T. Coraghessan Boyle’s strange 1995 novel, his first following his fame-making The Road to Wellville, challenges the very structure of novel writing and storytelling. Its episodic, picaresque form centers on two characters who completely misunderstand each other, never have a conversation, and act spitefully. Everything could stop if the characters simply spoke to one another, but they can’t, because they don’t share a language.

In the weeks and months following their collision, Cándido’s injuries plunge him into violent illness, compounded by the fact that he needs to work. Sharing a Topanga Canyon squatter camp with his very pregnant wife, recuperation isn’t an option; he works, or they starve. Los Estados Unidos, which Cándido first relied upon to reestablish himself as a husband and a man, quickly becomes a land of shame, emasculation, and hunger.

Meanwhile Delaney, a writer and stay-at-home father, starts seeing echoes of his guilt everywhere. He becomes newly aware of Mexican work exchanges, but also of gang activity and racial animosity. He sees his white neighbors spitting bigotry, but because he rationalized the accident away with money, he cannot sustain counterarguments any longer. He struggles to maintain his idealism, but Delaney quickly joins the bourgeois system he once hated.

Boyle’s authorial symbolism may seem high-handed at times: dry, distant Ernest Hemingway he ain’t. Giving Mexican characters names like Cándido and América Rincón, and ensconcing his white characters in the gated community of Arroyo Blanco (“White Ravine”), smacks of allegory approaching medieval morality plays. But this lampshaded symbolism lets Boyle skip past what other authors would spent thirty chapters implying, straight to his story’s beating heart.

This isn’t a novel about how Norteamericanos treat Mexicans. This isn’t a novel about race or economics or how heartless white people are to brown people. Boyle writes, instead, about two characters so wholly wrapped in themselves, they cannot comprehend anything different.
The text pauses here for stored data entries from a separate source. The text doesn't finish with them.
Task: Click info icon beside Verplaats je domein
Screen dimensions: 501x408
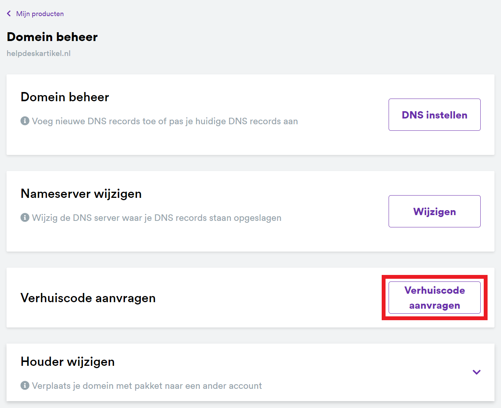Action: 25,385
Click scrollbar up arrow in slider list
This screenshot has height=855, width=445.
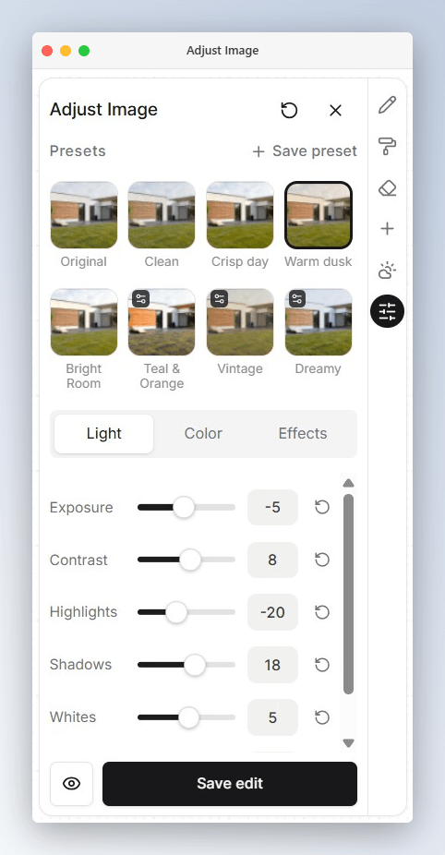(x=348, y=483)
Delaney envies Cándido’s unpolished authenticity, while Cándido aspires to Delaney’s settled comfort. But every time they meet, they manage to widen the gulf between themselves.
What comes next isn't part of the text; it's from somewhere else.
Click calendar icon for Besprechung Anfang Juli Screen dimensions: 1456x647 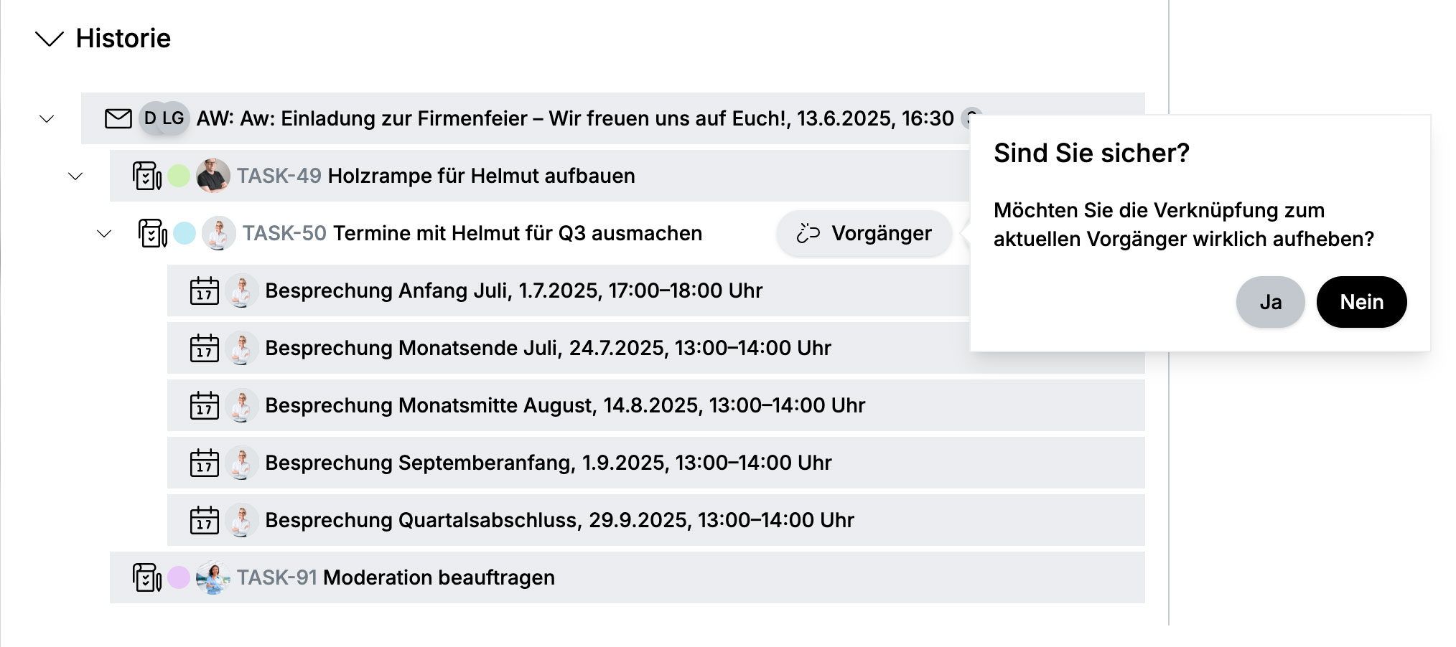tap(204, 291)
Delaney and his wife Kyra moved into Arroyo Blanco to live near nature while remaining close to Los Angeles. Their Spanish Colonial neighborhood encourages leafy trees and faux Mexican chic. Their urban romanticism, however, leaves little room for actual nature; a coyote kills their dog on their manicured lawn. The Arroyo Blanco tenants’ committee erects first a chain-link fence, then a wall, to exclude anything Spanish-speaking or authentically natural.

Cándido will take any job, however demeaning, to achieve his goal of a simple studio apartment. He wants to give his wife and unborn child the gift of four walls. But his injuries age him, and América must take dirty, dangerous jobs that jeopardize her looks and her pregnancy. As squatters, they have few rights when first white teenagers, then Mexican gangs, attack and brutalize their camp. Whenever they think they’ve hit bottom, they discover how far they still have to fall.

Throughout their shifting struggles, Cándido and Delaney remain unable to speak with anybody who doesn’t essentially resemble themselves. Thus the grow entrenched in their attitudes and small in their horizons. Delaney establishes a fortress mentality, striving to exclude anything exotic, and lapses into knee-jerk racism. Cándido, likewise, becomes paralyzed by fear, unable to defend himself or his family. Both worlds become intolerably small.

In interviews, Boyle has stated that he doesn’t know what he thinks about a subject until he writes about it. This entire novel has the atmosphere of an experiment: what tortures can we inflict on characters until they break? As Cándido and Delaney repeatedly draw lines in the sand, and Boyle repeatedly forces them to retreat, both characters quickly become something they swore they’d never permit. Until they do.

Boyle doesn’t purpose, in this novel, to solve America’s border tensions. Indeed, situations have become vastly more tense and complicated in the two decades since this book debuted. But by simply letting two characters be themselves in an atmosphere that permits no compromise, and no communication, he forces us to hold a mirror to ourselves. This isn’t a novel about the border; it’s finally a novel about us.